Historien du religieux dans l’Occident moderne, Milad Doueihi est fellow à l’université de Glasgow. Il a publié, dans cette même collection du Seuil, Une histoire perverse du coeur humain (1996) et Le Paradis terrestre : Mythes et philosophies (2006). D'emblée, il prévient : Je ne suis pas informaticien, ni technologue. Je ne suis pas non plus juriste, spécialisé dans la propriété intellectuelle et les subtilités du copyright. Je me considère comme un numéricien par accident, un simple utilisateur d'ordinateur qui a suivi les changements de l'environnement numérique au cours des vingt dernières années [11]. Si ce n'est tout son prix, une part importante de l'intérêt et de la pertinence de son essai tient à la parfaite maîtrise de son point de vue : d'où je parle, à qui je parle.

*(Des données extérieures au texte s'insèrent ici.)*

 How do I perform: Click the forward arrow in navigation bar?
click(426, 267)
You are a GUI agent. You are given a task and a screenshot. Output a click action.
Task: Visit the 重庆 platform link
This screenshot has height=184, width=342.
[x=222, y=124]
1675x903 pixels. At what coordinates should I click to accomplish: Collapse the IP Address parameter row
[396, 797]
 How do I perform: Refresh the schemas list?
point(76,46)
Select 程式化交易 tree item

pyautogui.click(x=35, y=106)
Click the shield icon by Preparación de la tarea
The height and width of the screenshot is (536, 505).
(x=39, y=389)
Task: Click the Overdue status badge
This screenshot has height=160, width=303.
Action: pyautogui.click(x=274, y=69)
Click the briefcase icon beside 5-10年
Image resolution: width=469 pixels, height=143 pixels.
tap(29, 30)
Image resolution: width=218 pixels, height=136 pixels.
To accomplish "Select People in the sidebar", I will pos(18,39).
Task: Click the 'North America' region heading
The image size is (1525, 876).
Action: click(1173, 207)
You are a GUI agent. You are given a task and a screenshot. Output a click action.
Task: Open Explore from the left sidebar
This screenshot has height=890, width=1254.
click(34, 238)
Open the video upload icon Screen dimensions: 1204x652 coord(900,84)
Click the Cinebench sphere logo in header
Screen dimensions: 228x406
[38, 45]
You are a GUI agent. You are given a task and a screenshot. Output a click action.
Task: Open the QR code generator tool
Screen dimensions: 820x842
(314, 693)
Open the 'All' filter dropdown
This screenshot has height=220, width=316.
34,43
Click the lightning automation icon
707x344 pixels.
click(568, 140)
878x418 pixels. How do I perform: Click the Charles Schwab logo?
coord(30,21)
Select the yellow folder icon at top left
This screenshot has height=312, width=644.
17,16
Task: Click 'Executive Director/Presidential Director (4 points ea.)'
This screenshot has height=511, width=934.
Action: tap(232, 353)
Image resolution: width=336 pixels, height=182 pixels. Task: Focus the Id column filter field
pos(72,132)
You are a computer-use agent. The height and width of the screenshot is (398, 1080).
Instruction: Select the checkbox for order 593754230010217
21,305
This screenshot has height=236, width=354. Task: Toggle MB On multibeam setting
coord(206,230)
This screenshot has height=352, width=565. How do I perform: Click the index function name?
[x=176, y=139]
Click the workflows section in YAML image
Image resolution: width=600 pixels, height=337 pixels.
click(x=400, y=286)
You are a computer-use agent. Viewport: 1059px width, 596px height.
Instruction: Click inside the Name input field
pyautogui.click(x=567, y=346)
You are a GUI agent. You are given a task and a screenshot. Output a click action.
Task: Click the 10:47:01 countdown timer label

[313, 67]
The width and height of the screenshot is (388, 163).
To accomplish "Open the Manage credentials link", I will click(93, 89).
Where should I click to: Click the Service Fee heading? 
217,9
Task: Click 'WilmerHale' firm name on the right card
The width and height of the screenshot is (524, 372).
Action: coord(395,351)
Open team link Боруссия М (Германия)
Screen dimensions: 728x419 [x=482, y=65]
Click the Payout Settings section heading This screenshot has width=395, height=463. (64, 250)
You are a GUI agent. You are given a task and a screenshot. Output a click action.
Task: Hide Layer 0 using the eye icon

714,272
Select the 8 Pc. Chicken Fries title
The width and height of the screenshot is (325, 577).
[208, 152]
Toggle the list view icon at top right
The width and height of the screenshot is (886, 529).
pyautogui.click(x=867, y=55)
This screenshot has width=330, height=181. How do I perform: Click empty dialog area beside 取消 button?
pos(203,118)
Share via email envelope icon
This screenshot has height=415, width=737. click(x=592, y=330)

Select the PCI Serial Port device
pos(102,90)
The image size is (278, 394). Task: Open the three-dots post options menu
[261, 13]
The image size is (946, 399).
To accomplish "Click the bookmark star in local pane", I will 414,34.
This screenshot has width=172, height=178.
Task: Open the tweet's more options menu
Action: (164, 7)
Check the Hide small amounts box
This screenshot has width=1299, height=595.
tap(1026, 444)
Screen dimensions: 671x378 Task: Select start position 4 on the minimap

Au long du livre, l'exposé clarifie des notions que l'honnête homme laisse volontiers dans l'approximation : les données des problèmes juridiques touchant à la propriété intellectuelle, par exemple – non pas le détail de ces problèmes mais les conditions nouvelles dans lesquelles il convient de les formuler et de les aborder ; la véritable mutation de l'objet numérique lui-même que représentent le blogage de la Toile et l'émergence du wiki ; et, surtout, la montée en régime de ce qu'on nomme le Web OS [133 sq.], dont la meilleure illustration est Google, qui a réuni la totalité de ses services pour offrir à ses utilisateurs un système d'exploitation et un cadre de travail « de réseau » qui peuvent remplacer le système d'exploitation « de bureau » et ses applications [134]. Déport crucial pour comprendre l'évolution de la typologie d'Internet : la fin du recours total au système d'exploitation et à la mémoire de son ordinateur pour gérer sa présence et son travail en ligne, et le passage à une version réseau plus répartie, plus partagée et plus librement accessible. Ce changement de cap offre des libertés, mais comporte des risques et des dangers touchant à l'identité (à la vie privée et à la sécurité), et s'accompagne aussi de conceptions fondamentales sur la propriété des données que créent les utilisateurs et qu'hébergent les fournisseurs [201-202].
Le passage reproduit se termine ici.